Ной и сам не понимал, чем он понравился Роджеру. Возможно, истинная
причина заключалась в том, думал Ной, что Роджер увидел, как он одинок в
этом городе - такой робкий, нерешительный, неуклюжий, в потрепанном
костюме, - увидел и пожалел. После нескольких встреч за выпивкой в
отвратительных, но, видимо, милых сердцу Роджера барах или за обедом в
дешевых итальянских ресторанчиках Роджер, по своему обыкновению, тихо, но
довольно бесцеремонно спросил:
- Тебе нравится твое жилье?
- Не очень, - честно признался Ной. Он жил в меблированных комнатах на
28-й улице в отвратительном подвале, кишащем клопами, с вечно мокрыми
стенами и вечно гудящими канализационными трубами над головой.

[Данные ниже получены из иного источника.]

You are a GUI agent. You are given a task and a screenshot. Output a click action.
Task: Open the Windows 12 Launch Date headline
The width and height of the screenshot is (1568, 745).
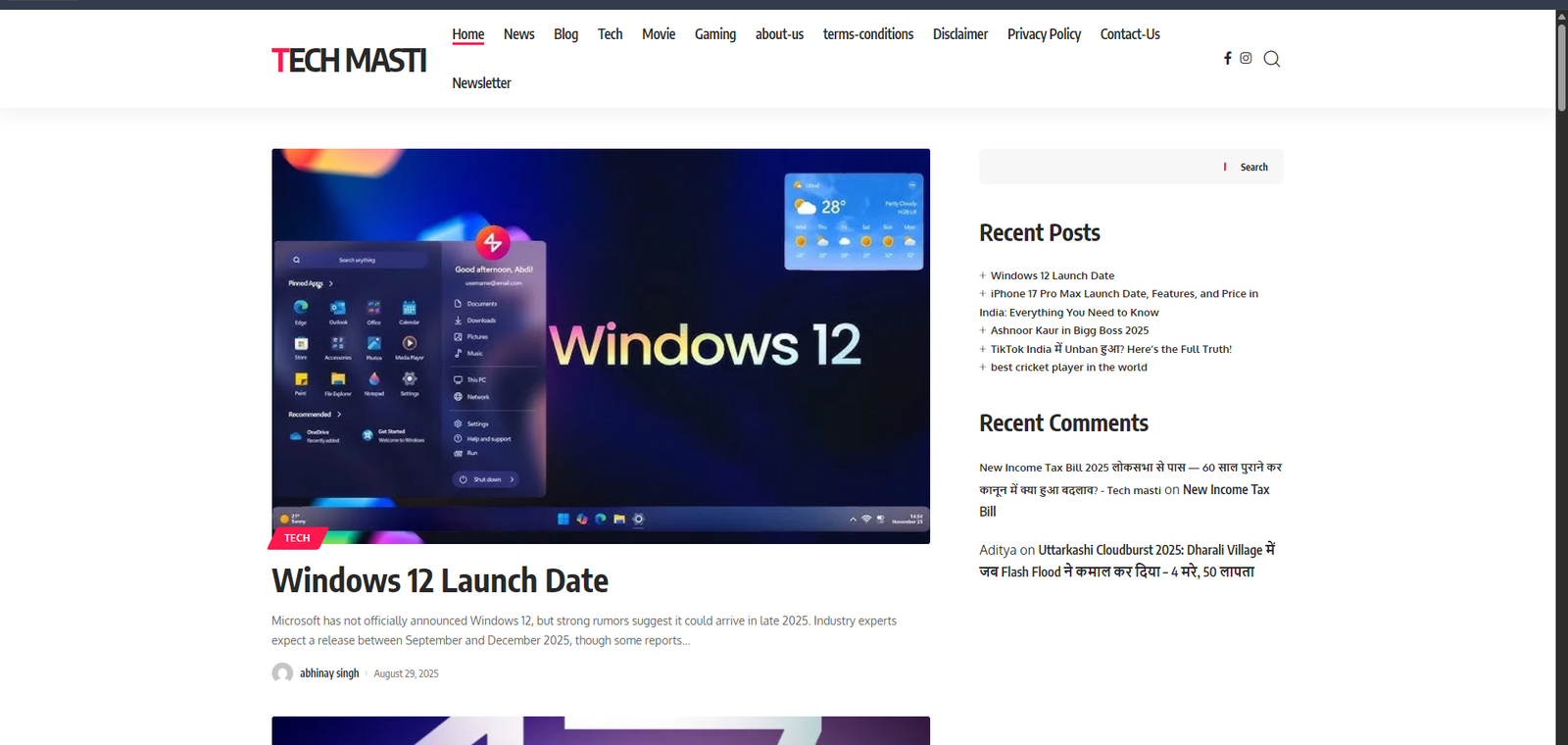tap(440, 581)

- У меня большая комната с двумя кроватями, - заметил Роджер. -
Переезжай, только учти: иногда среди ночи я играю на пианино.
Благодарный и изумленный тем, что в огромном, многолюдном городе
нашелся человек, считающий небесполезным завязать с ним дружбу, Ной
переехал в большую, запущенную комнату в доме около реки. Он видел в
Роджере того сказочного друга, которого выдумывают одинокие дети в долгие
бессонные ночи. Роджер держался непринужденно, мягко и учтиво. Он никогда
ничего не требовал, но, видимо, получал какое-то удовольствие, принимаясь
время от времени не назойливо, но с грубоватой прямотой поучать Ноя.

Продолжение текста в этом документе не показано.